Observations of the Court:
The Court observed that the appellant admits that he was an income tax assesse, but he has not shown the amount spent for installation of Petroleum bunk of Rs. 3 Crores in his tax returns during that period. Therefore, a doubt arises whether the complainant was financially capable of spending such huge amount.
The Court noted that in the absence of any corroborative evidence, the version of the complainant cannot be accepted at its face value.
The Court also noted that in view to the admission made by the appellant that he is an income tax assesse, the question would be whether no-showing of the amount in his income tax return is sufficient to rebut a presumption that the cheque was not issued in discharge of a debt or liability.

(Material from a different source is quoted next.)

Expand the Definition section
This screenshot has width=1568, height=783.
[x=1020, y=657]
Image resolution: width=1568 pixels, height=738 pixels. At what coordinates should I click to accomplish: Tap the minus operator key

The Court after referring to the Judgment of the Bombay High Court in case titled Sanjay Mishra vs Ms. Kanishka Kappor @ Nikki and Another wherein the Court held as under;
“7. It ls true that merely because amount advanced is not shown in Income Tax Return, in every case, one cannot jump to the conclusion that the presumption under Section 139 of the Act stands rebutted. There may be cases where a small amount less than a sum of Rs.20,000/- is advanced in cash by way of loan which may be repayable within few days or within few months. A complainant may not show the said amount in the Income Tax Return as it is repayable within few days or few months in the same financial year. in such a case the failure to show the amount in the Income tax Return may not by itself amount to rebuttal of presumption under Section 139 of the said Act. If in a given case the amount advanced by the complainant to the accused is a large amount and is not repayable within few months, the failure to disclose the account in Income Tax return or Books of Accounts of the complainant may be sufficient to rebut the presumption under Section 139 of the Act.”
The Court further observed that in the instant case the amount spent by the complainant was not shown in his income tax returns and the trial Court has rightly held that it creates a doubt regarding the financial position of the appellant and if he really spent that much amount, there must be record for him for withdrawal of amount from his bank account and spending the same.
Consequently, the High Court refused to interfere with the findings of the trial Court and held that trial Court was justified in acquitting the accused.